→ YOUR GOAL:
Where an image appears, leave it out; otherwise repeat the data exactly.

Stored data:

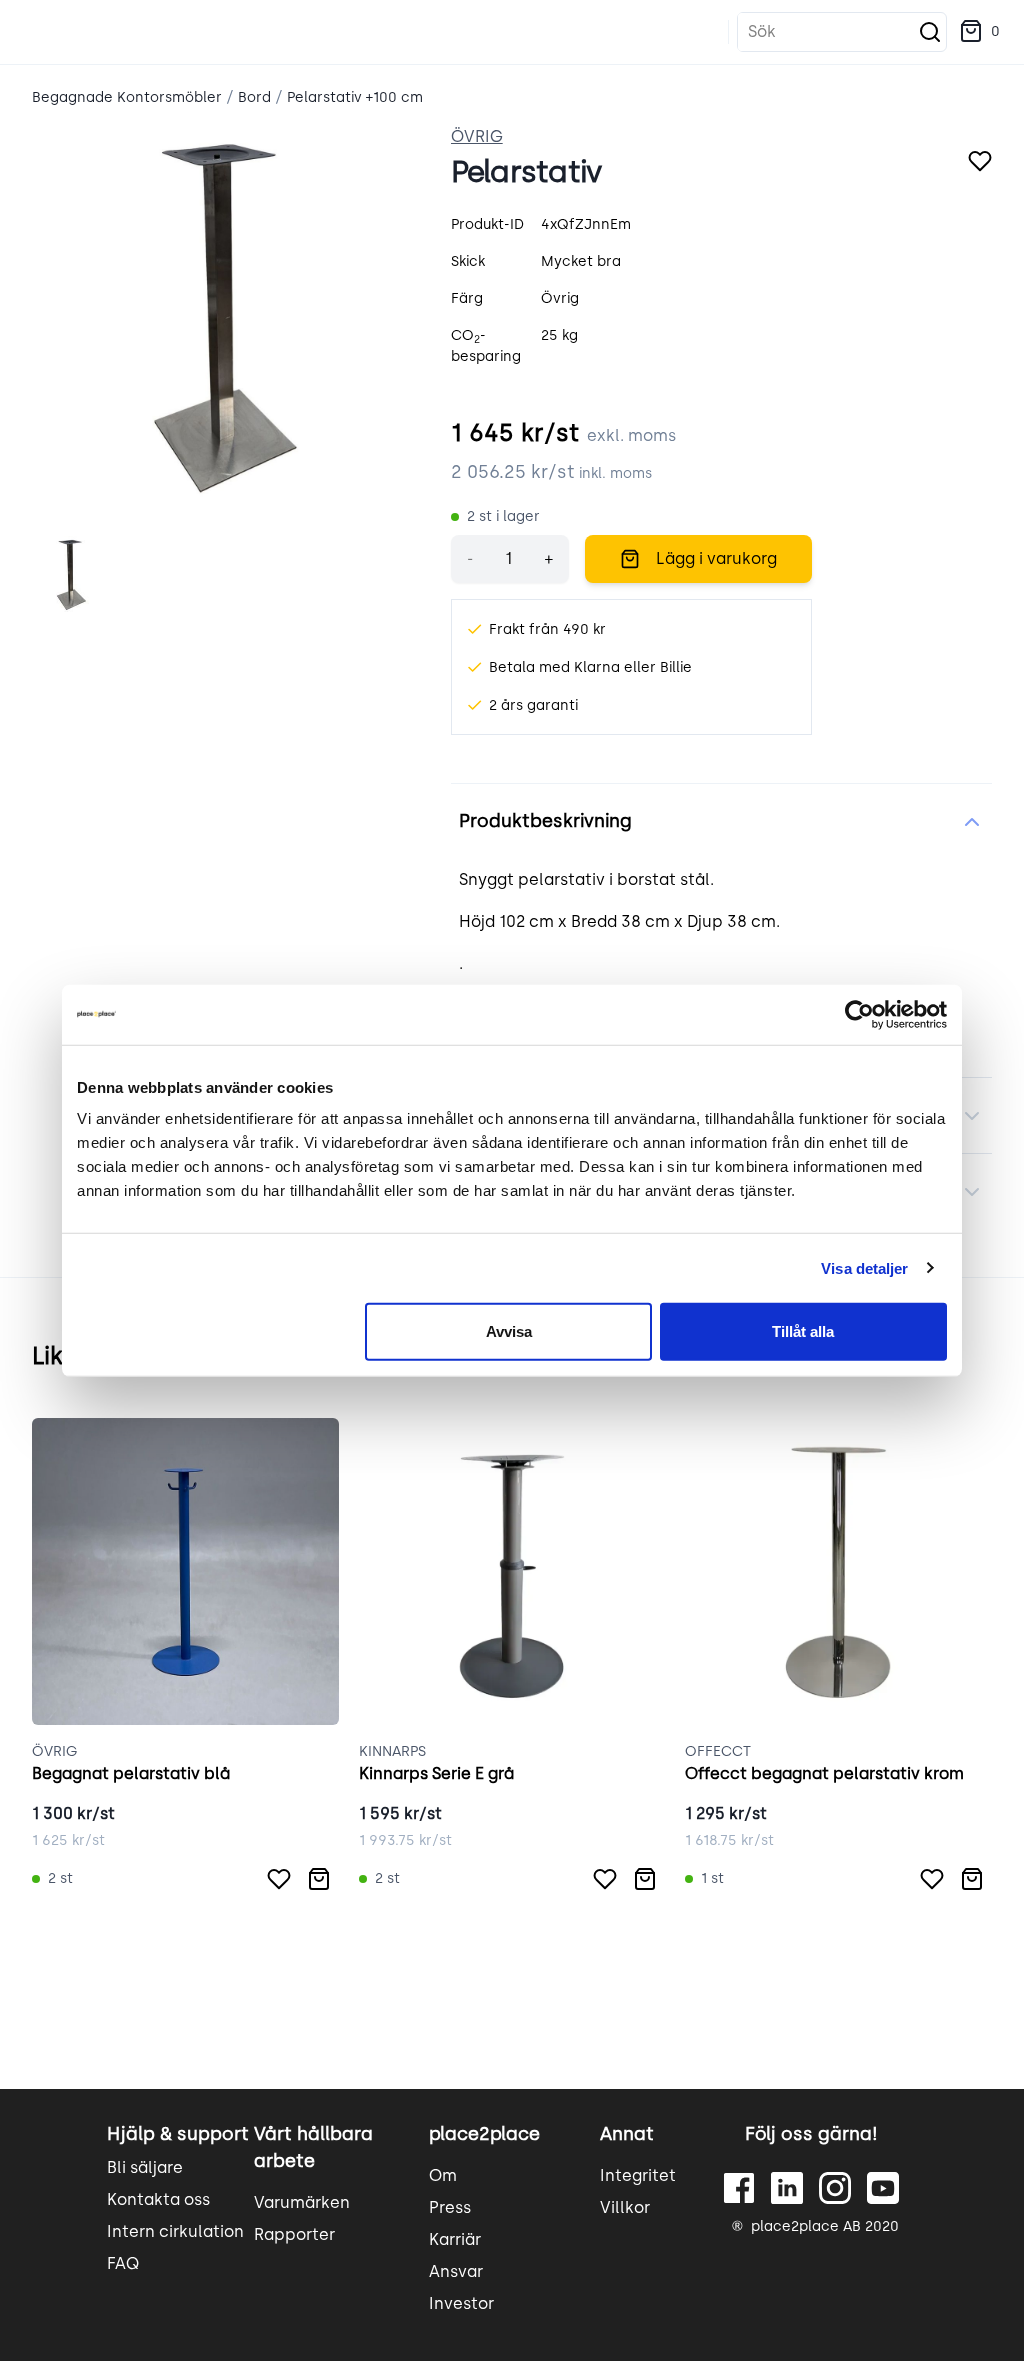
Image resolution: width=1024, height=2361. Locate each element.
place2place (484, 2134)
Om (443, 2175)
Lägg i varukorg (716, 558)
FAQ (123, 2263)
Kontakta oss (158, 2199)
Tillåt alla (803, 1331)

→ WRITTEN ANSWER:
Image resolution: width=1024, height=2361. Locate each element.
place2place (484, 2134)
Om (443, 2175)
Lägg i varukorg (716, 558)
FAQ (123, 2263)
Kontakta oss (158, 2199)
Tillåt alla (803, 1331)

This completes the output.